Von der Schaffung eines Monopols zu reden, mag übertrieben sein. Und schließlich gab es vorher ja auch schon die beiden großen Konzerne e.on und RWE. Aber durch den am Wochenende verkündeten Deal ändert sich dennoch so einiges am deutschen Strommarkt. Die von RWE geschaffene Tochter innogy verschwindet wieder. Aber e.on und RWE schaffen klare Strukturen mit einer klaren Aufteilung von Geschäften, wodurch der Verbraucher eventuell steigende Preise zu befürchten hat. Wenn beispielsweise nicht mehr beide, sondern nur noch einer der beiden Ökostrom anbietet, könnte das ein Problem für die Kunden sein, im Sinne des Preis-Wettbewerbs. Das gleiche gilt für die Stromnetze. Aber hier erstmal die offizielle Verkündung von e.on im Wortlaut:

Die E.ON SE hat in Gesprächen mit der RWE AG eine grundlegende Einigung über den Erwerb der von RWE gehaltenen 76,8 %-Beteiligung an der innogy SE erzielt. Der Erwerb würde im Rahmen eines weitreichenden Tauschs von Geschäftsaktivitäten und Beteiligungen erfolgen. Vor Abschluss einer entsprechenden Vereinbarung bedarf es noch der Zustimmung der Gremien von E.ON und RWE.

Gemäß der Einigung würde E.ON im Tausch gegen die 76,8 %-Beteiligung an innogy zunächst RWE eine Beteiligung an der E.ON SE in Höhe von durchgerechnet 16,67 % gewähren. Die Aktien würden im Rahmen einer 20 %-Sachkapitalerhöhung aus bestehendem genehmigten Kapital ausgegeben. Zudem würde E.ON an RWE einen weitgehenden Teil des erneuerbaren Energiegeschäfts und die von der E.ON-Tochter PreussenElektra gehaltenen Minderheitsbeteiligungen an den von RWE betriebenen Kernkraftwerken Emsland und Gundremmingen übertragen. Des Weiteren würde RWE das gesamte erneuerbare Energiegeschäft von innogy sowie innogys Gasspeichergeschäft und den Anteil am österreichischen Energieversorger Kelag erhalten. Die Übertragung der Geschäftsaktivitäten und Beteiligungen würde mit ökonomischer Wirkung zum 1. Januar 2018 erfolgen.
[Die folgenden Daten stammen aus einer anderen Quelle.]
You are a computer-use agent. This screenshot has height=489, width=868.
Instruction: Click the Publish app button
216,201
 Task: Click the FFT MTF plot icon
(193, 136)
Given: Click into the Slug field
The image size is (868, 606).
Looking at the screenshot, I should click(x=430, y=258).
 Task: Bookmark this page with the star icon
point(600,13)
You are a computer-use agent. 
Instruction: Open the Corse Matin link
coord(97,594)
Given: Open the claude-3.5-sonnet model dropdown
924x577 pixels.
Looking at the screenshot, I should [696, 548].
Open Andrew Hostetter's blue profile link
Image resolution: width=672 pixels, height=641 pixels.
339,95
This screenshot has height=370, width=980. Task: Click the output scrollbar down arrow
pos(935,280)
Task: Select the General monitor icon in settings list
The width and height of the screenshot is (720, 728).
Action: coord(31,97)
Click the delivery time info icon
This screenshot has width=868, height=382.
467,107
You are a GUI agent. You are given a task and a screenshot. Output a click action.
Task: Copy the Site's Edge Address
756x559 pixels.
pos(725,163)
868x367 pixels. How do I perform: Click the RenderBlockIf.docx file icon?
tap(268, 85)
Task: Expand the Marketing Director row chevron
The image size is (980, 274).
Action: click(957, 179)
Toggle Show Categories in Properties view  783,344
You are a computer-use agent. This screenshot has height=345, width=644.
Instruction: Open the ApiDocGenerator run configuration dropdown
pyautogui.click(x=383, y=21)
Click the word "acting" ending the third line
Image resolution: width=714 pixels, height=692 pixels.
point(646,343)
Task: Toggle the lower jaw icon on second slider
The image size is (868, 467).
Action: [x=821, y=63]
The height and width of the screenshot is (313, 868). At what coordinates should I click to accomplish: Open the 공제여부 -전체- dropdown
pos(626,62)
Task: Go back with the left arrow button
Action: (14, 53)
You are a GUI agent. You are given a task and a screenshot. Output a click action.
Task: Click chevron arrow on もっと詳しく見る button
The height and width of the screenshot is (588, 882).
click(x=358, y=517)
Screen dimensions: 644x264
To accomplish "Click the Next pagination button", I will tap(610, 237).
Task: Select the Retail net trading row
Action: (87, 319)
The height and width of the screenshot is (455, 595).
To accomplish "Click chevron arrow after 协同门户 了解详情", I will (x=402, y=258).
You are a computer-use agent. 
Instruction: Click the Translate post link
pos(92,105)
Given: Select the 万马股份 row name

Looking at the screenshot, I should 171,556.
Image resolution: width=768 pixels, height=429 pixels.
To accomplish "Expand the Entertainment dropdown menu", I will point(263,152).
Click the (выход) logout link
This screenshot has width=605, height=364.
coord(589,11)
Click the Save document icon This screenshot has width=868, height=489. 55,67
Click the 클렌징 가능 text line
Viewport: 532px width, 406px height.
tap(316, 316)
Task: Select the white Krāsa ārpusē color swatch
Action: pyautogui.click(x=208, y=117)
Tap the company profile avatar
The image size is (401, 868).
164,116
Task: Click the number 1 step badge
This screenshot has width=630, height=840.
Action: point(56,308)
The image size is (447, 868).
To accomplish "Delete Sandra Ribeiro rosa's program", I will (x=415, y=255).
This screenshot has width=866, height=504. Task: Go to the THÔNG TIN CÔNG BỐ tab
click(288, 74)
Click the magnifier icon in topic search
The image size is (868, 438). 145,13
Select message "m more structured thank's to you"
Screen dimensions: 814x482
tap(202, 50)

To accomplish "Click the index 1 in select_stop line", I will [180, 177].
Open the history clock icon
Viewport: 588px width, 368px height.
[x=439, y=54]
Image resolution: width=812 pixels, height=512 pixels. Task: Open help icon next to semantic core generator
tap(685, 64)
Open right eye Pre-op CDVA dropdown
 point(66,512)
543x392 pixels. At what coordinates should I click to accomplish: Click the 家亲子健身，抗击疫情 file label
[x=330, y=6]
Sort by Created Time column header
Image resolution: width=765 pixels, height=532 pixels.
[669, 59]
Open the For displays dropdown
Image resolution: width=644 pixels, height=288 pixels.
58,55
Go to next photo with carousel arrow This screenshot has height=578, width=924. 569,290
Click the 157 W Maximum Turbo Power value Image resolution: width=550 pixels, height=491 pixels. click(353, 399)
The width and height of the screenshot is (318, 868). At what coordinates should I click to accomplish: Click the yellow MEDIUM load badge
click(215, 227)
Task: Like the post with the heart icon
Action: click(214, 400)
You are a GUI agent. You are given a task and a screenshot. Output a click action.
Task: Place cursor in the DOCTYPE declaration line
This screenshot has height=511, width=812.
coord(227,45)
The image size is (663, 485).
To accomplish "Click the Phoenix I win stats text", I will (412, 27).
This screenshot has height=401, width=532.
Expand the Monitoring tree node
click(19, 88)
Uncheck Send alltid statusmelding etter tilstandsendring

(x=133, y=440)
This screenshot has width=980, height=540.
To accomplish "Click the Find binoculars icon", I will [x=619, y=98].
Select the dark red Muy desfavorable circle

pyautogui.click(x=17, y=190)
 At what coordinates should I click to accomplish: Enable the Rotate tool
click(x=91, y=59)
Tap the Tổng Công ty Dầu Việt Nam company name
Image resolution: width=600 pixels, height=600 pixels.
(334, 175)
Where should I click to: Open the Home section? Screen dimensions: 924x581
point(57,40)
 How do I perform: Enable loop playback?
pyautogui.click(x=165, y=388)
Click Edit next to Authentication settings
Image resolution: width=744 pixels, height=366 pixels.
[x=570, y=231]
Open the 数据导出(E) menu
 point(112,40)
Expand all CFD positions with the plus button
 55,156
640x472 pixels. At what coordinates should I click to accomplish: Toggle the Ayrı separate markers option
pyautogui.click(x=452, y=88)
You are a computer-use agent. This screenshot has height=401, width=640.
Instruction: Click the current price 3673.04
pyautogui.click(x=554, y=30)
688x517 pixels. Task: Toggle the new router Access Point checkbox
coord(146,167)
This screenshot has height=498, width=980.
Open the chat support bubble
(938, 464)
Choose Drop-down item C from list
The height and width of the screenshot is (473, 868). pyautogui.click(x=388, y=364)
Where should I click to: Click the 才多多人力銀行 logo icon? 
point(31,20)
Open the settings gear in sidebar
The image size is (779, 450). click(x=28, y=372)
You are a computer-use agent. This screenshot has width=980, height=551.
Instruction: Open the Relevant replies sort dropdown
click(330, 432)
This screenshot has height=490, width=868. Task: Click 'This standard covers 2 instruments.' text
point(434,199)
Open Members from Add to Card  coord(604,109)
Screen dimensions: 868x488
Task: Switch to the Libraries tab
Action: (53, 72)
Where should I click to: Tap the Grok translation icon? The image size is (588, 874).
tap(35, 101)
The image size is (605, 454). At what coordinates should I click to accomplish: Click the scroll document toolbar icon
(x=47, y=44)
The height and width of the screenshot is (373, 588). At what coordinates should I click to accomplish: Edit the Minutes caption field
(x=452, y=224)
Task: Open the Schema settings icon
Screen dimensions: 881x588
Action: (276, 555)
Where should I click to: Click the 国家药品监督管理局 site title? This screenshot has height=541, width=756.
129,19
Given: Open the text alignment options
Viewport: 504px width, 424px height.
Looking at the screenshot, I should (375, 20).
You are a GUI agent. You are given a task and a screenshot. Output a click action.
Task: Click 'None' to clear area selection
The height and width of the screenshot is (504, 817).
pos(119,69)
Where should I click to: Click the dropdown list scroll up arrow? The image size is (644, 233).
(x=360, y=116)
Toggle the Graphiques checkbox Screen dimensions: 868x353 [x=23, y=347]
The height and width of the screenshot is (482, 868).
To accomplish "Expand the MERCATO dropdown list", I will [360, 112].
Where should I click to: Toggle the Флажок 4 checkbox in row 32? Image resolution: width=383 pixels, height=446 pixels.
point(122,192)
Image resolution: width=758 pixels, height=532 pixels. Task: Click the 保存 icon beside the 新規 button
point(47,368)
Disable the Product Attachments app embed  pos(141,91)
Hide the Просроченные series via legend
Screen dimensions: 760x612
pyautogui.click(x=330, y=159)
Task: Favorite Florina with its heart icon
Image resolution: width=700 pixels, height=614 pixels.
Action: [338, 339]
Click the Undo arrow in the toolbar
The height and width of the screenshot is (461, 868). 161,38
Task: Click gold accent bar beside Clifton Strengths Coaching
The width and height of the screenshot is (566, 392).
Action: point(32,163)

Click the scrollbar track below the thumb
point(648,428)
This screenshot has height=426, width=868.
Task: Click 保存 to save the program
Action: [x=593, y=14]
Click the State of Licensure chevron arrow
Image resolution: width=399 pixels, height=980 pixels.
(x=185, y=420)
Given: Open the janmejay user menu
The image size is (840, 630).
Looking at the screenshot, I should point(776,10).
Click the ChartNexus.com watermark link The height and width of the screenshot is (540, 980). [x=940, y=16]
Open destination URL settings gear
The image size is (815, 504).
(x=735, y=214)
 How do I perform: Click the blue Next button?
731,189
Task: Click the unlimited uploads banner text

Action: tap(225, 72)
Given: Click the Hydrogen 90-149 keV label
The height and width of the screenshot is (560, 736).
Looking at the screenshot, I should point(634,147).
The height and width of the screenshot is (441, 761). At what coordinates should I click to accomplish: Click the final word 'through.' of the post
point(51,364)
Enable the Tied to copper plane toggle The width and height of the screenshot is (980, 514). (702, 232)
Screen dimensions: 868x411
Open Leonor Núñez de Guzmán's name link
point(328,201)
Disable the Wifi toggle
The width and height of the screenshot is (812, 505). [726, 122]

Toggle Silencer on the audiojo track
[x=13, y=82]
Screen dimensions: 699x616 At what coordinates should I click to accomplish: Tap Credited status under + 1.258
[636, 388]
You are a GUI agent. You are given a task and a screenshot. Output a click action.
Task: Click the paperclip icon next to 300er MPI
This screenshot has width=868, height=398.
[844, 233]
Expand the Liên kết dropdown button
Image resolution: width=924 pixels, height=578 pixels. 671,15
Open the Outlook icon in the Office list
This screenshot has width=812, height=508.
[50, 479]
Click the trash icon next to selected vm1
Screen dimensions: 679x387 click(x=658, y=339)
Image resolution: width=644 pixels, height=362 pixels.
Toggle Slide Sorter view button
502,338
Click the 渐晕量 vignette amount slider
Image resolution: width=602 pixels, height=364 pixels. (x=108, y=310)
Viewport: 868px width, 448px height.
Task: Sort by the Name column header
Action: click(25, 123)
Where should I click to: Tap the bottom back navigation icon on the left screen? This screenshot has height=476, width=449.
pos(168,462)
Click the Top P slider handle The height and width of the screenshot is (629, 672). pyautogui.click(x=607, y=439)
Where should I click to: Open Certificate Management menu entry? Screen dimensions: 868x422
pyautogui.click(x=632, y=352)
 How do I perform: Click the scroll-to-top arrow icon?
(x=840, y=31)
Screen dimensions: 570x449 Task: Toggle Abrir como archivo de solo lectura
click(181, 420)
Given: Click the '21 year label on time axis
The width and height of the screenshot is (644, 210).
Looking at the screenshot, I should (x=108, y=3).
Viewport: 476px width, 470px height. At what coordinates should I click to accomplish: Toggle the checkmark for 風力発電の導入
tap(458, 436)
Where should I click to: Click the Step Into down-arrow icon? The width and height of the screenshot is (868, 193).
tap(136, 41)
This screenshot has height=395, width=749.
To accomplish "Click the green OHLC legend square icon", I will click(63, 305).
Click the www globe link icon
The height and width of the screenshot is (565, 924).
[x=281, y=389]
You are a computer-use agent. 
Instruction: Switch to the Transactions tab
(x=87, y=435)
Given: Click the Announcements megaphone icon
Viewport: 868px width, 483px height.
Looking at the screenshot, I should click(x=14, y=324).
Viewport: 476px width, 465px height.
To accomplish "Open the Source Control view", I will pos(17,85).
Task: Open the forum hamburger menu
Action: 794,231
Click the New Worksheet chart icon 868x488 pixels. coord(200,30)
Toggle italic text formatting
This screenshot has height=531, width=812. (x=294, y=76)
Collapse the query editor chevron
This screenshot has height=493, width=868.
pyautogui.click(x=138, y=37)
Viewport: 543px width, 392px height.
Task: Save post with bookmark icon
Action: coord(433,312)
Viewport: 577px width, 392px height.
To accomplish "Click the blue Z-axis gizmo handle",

Die Transaktion sieht ferner eine Barzahlung von RWE an E.ON in Höhe von EUR 1,5 Milliarden vor.

Den Aktionären der innogy SE würde E.ON ein freiwilliges Übernahmeangebot in bar unterbreiten. Dieses Angebot würde für die Aktionäre von innogy zum heutigen Tag einen Gesamtwert in Höhe von EUR 40 je Aktie beinhalten. Dieser Gesamtwert setzt sich aus einem Angebotspreis von EUR 36,76 je Aktie, sowie den Zahlungen aus den unterstellten Dividenden der innogy von insgesamt EUR 3,24 pro Aktie für die Geschäftsjahre 2017 und 2018 zusammen. RWE würde sich an dem Angebot nicht beteiligen.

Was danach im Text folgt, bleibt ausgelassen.